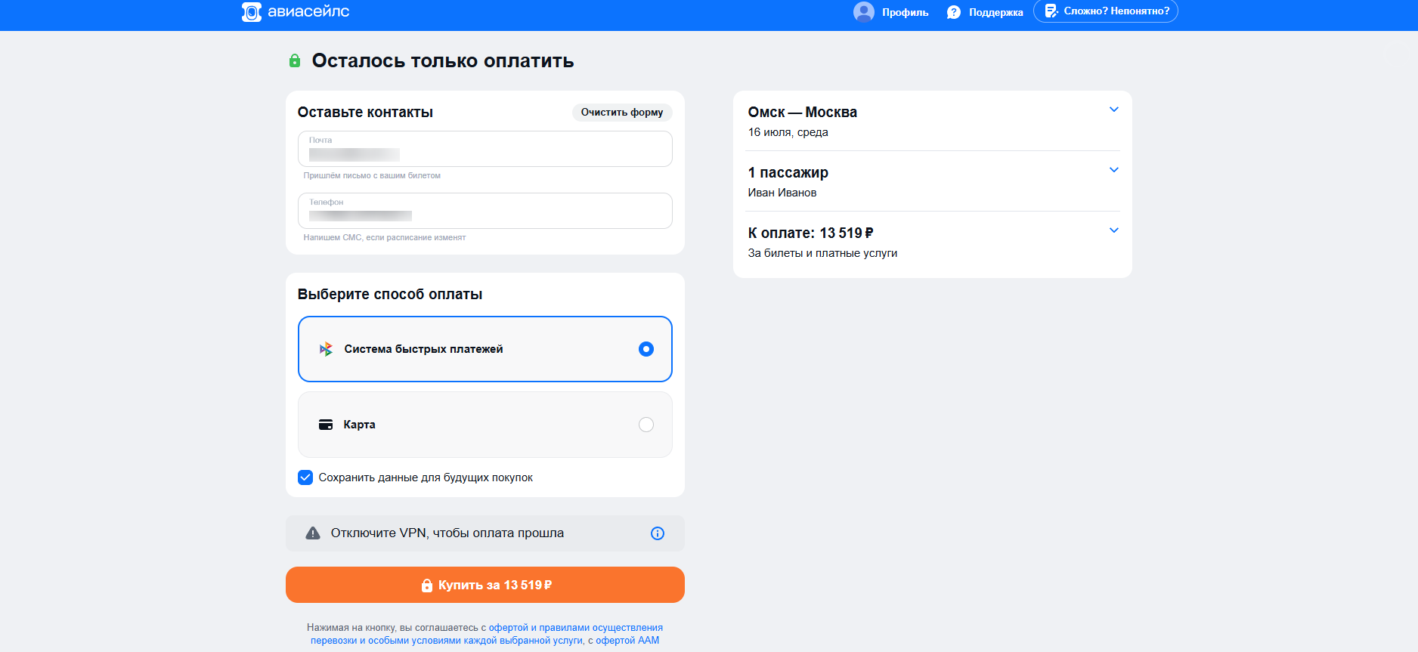
Task: Click the card icon in payment methods
Action: [x=326, y=425]
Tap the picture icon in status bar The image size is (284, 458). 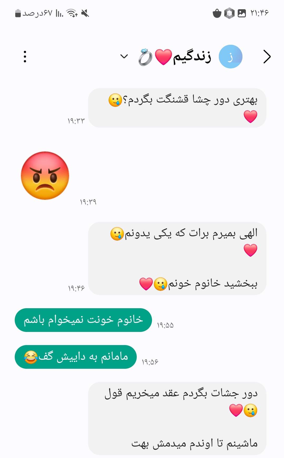242,13
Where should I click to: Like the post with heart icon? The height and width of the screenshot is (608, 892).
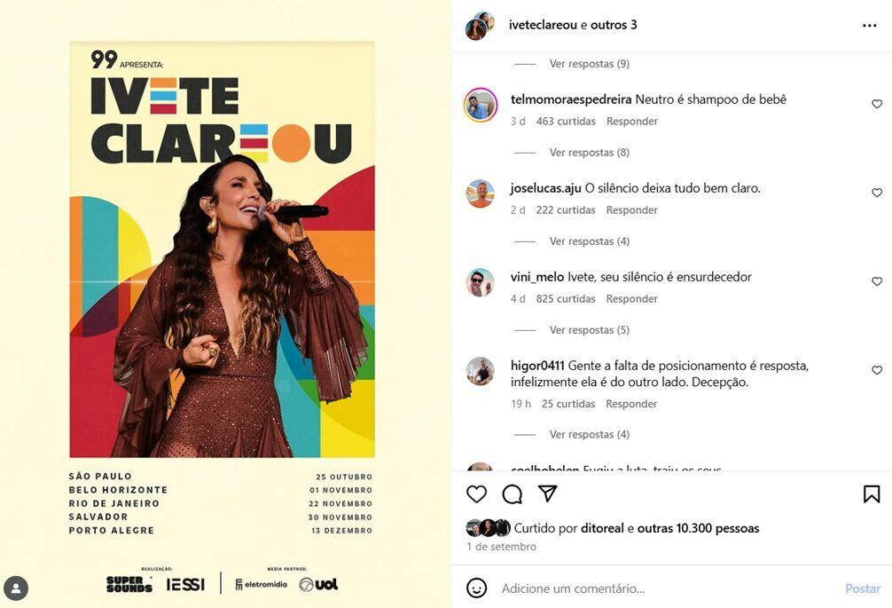pos(477,494)
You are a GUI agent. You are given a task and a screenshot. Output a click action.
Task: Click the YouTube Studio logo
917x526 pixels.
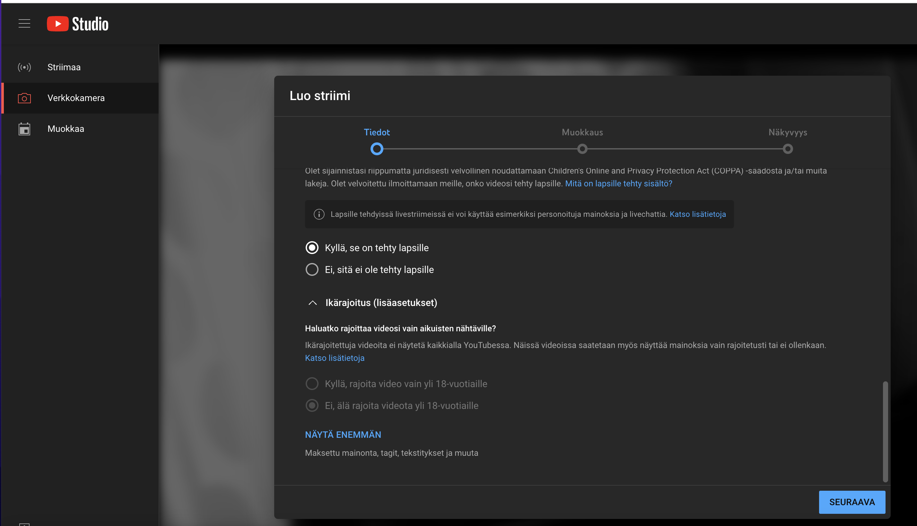[x=77, y=24]
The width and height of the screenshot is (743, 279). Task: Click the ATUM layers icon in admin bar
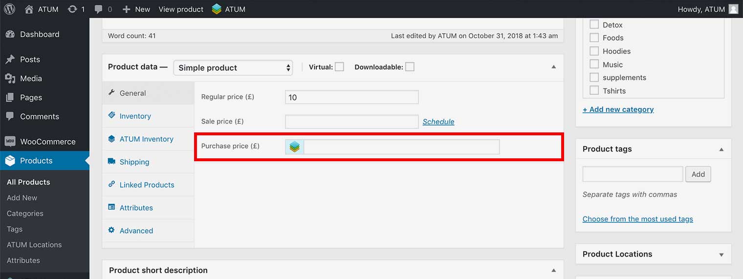[x=217, y=9]
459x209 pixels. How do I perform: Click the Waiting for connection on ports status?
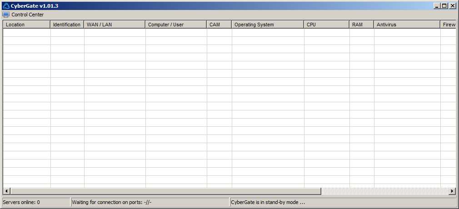click(x=150, y=202)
::::::::::
* [AIM]: Reproduce word for word the lines of the entries from the one containing "You are a GUI" through the one containing "[x=217, y=9]", leaving out the pictures.

* [TASK OUTPUT]:
You are a GUI agent. You are given a task and a screenshot. Output a click action.
Task: Click the YouTube Studio logo
917x526 pixels.
[x=77, y=24]
The width and height of the screenshot is (743, 279). Task: Click the ATUM layers icon in admin bar
[x=217, y=9]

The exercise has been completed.